In the paper, we develop and extend an epidemiological framework to map the factors that explain the form and the popularity of irrational beliefs in scientific garb. These factors include the exploitation of epistemic vigilance, the misunderstanding of the authority of science, the use of the honorific title of ““science” as an explicit argument for belief, and the phenomenon of epistemic negligence. We conclude by integrating the various factors in an epidemiological framework and thus provide a comprehensive cultural evolutionary account of science mimicry.

A critical issue, I think, is that the purveyors of this stuff themselves fail to understand the difference. They mimic science (badly) because they think they’re doing it right. Moreover, everyone thinks this is true of the people with whom they disagree. The comments on the the Twitter feed quickly illustrated this point.

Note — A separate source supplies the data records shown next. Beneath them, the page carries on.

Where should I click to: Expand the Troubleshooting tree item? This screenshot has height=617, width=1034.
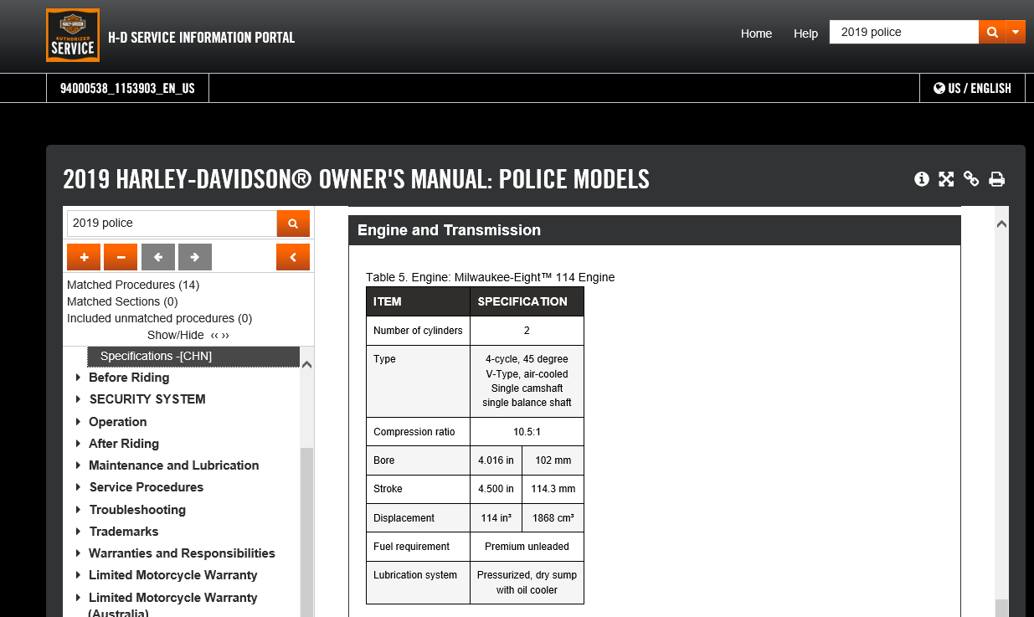pyautogui.click(x=79, y=510)
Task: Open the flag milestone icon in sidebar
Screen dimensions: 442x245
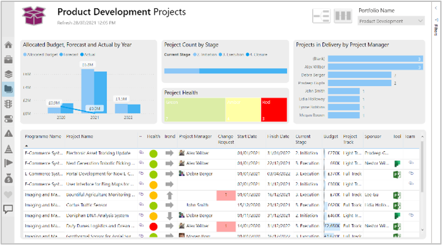Action: click(x=8, y=163)
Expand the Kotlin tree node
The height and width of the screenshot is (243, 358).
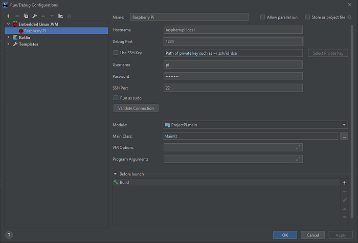click(9, 37)
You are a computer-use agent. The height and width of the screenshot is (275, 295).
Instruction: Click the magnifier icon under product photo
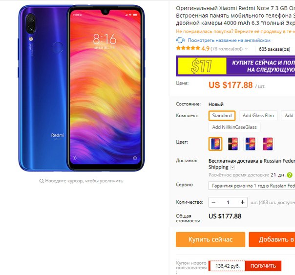[42, 181]
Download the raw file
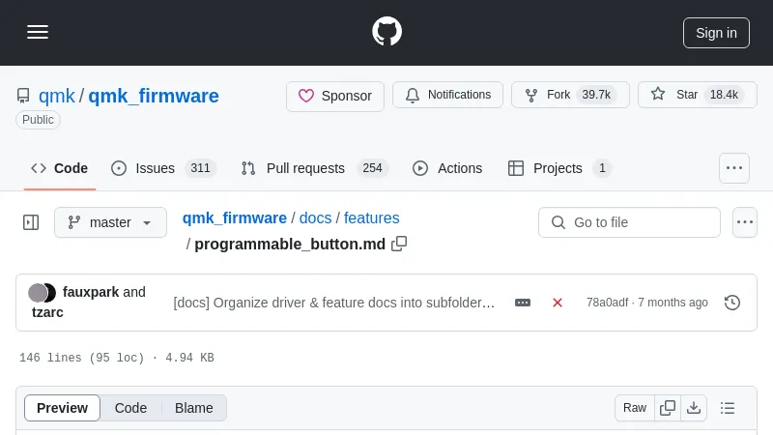Screen dimensions: 773x435 coord(694,408)
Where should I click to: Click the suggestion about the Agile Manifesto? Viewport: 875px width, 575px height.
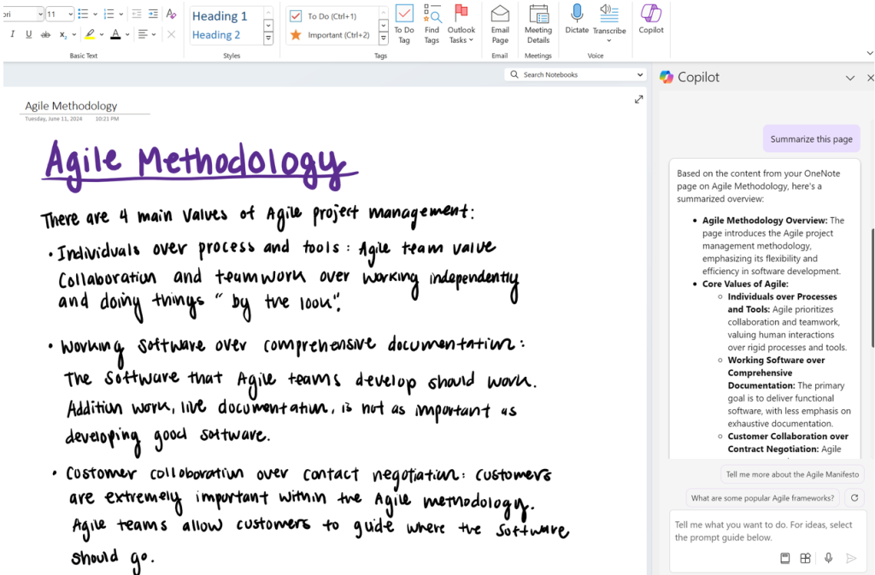(792, 472)
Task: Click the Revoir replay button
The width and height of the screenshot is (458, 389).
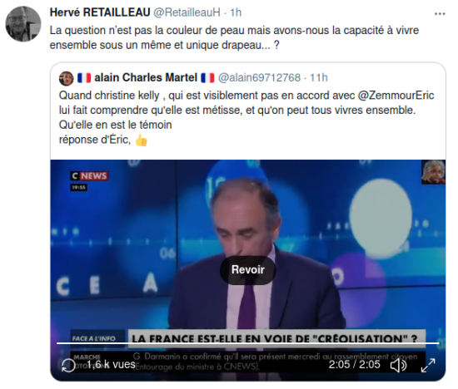Action: coord(247,270)
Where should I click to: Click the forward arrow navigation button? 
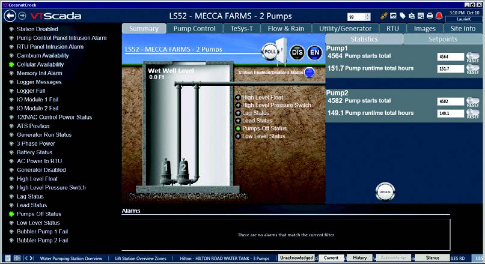pyautogui.click(x=22, y=16)
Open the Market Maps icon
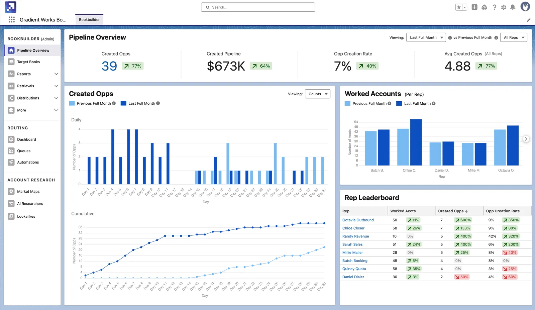 (x=11, y=192)
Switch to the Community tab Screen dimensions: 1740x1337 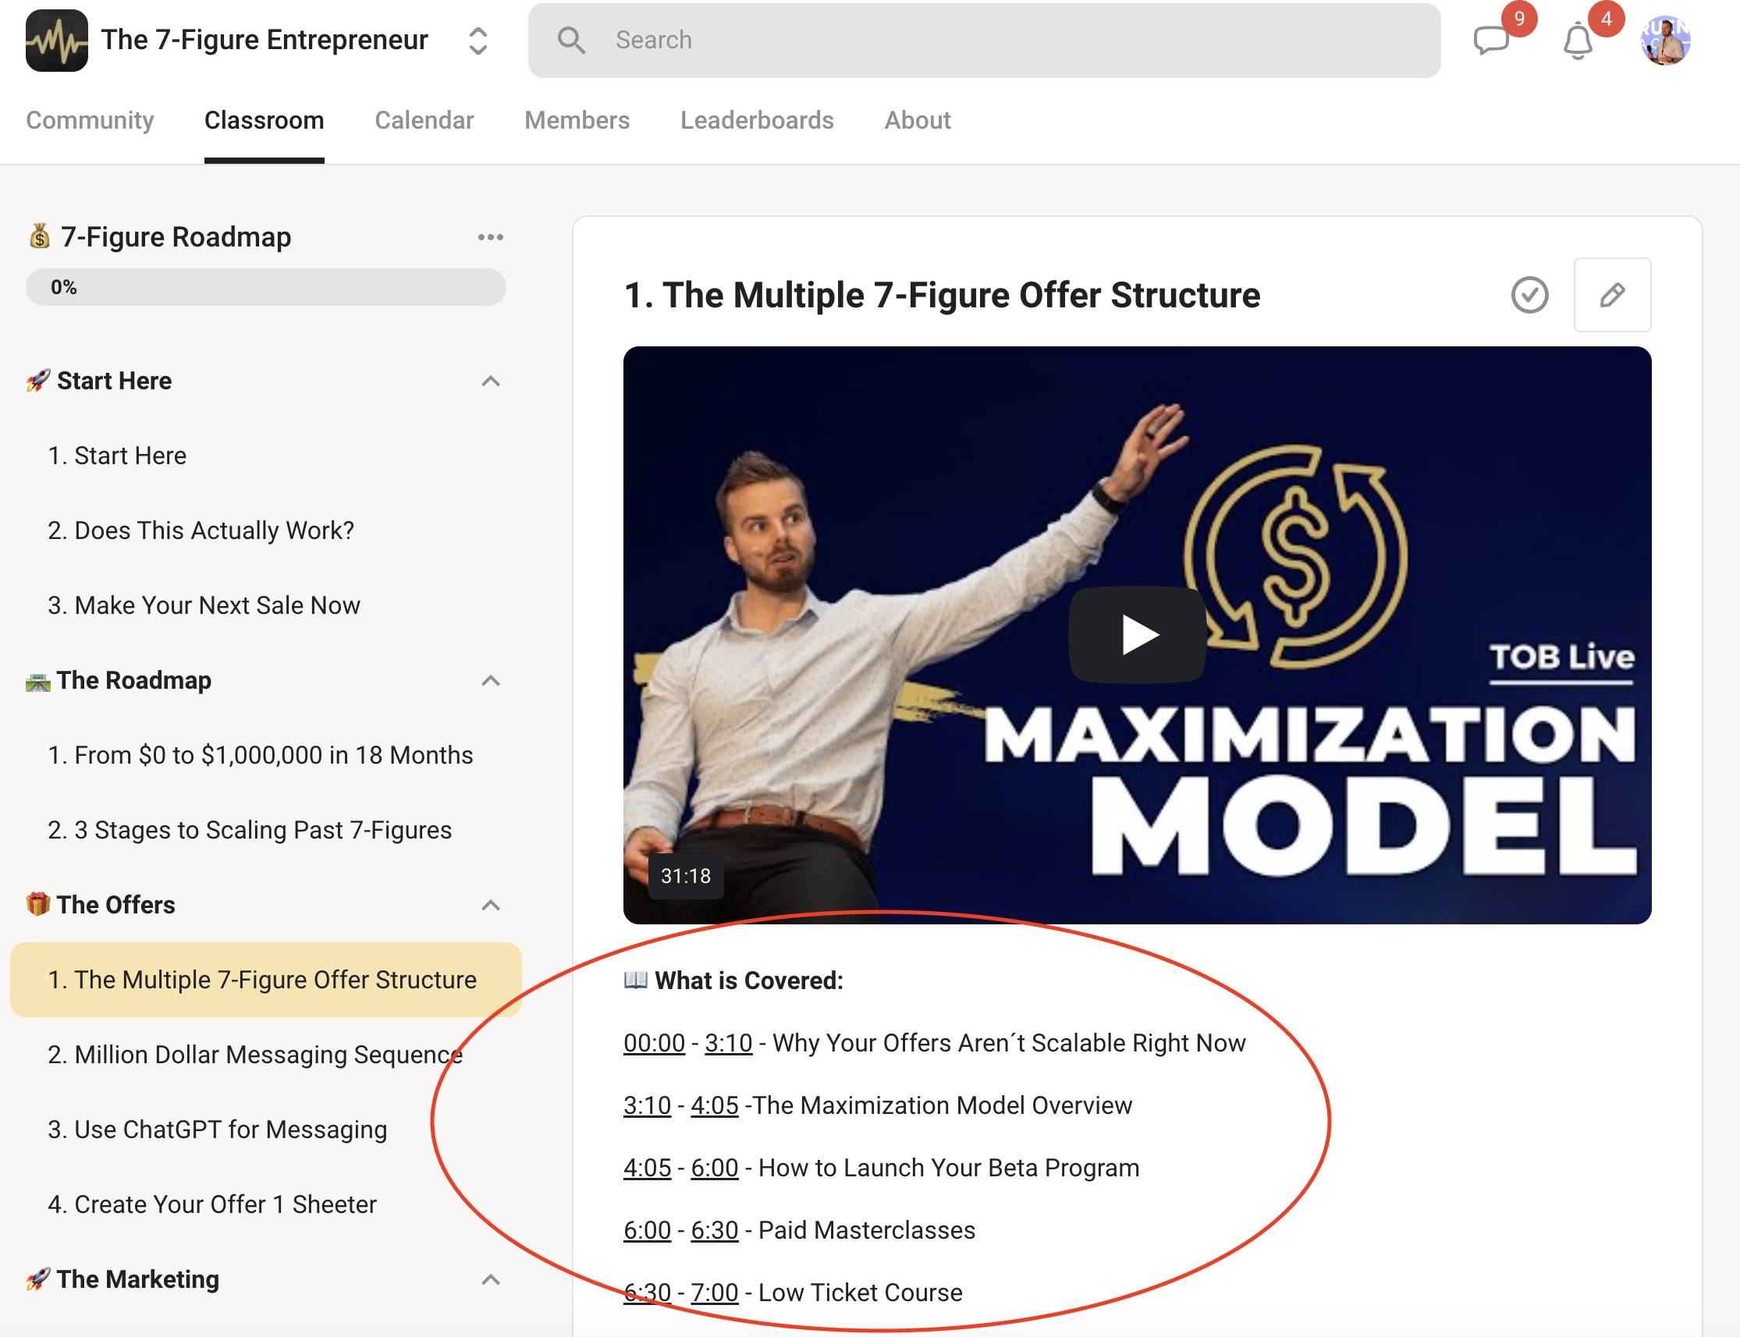[x=90, y=120]
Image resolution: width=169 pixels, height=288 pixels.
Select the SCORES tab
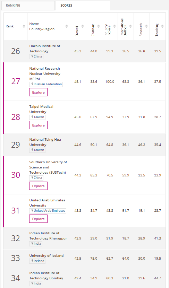(x=83, y=6)
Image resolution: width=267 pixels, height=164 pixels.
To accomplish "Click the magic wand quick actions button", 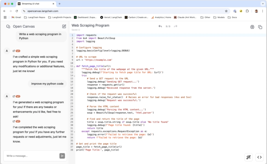I will 248,157.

An expertise in the death of expertise expertise

File this article on the death of expertise under the topic of the meta-argument. Here’s a particularly good passage:

This subverts any real hope of a conversation, because it is simply exhausting — at least speaking from my perspective as the policy expert in most of these discussions — to have to start from the very beginning of every argument and establish the merest baseline of knowledge, and then constantly to have to negotiate the rules of logical argument. (Most people I encounter, for example, have no idea what a non-sequitur is, or when they’re using one; nor do they understand the difference between generalizations and stereotypes.) Most people are already huffy and offended before ever encountering the substance of the issue at hand.
Once upon a time — way back in the Dark Ages before the 2000s — people seemed to understand, in a general way, the difference between experts and laymen. There was a clear demarcation in political food fights, as objections and dissent among experts came from their peers — that is, from people equipped with similar knowledge. The public, largely, were spectators.

I’m skeptical of the good-ole-days angle there at the end, and it’s a little hilarious that this piece comes along in the Federalist (home to a fair amount of pseudo-skepticism about experts on climate change), but it’s worth a read.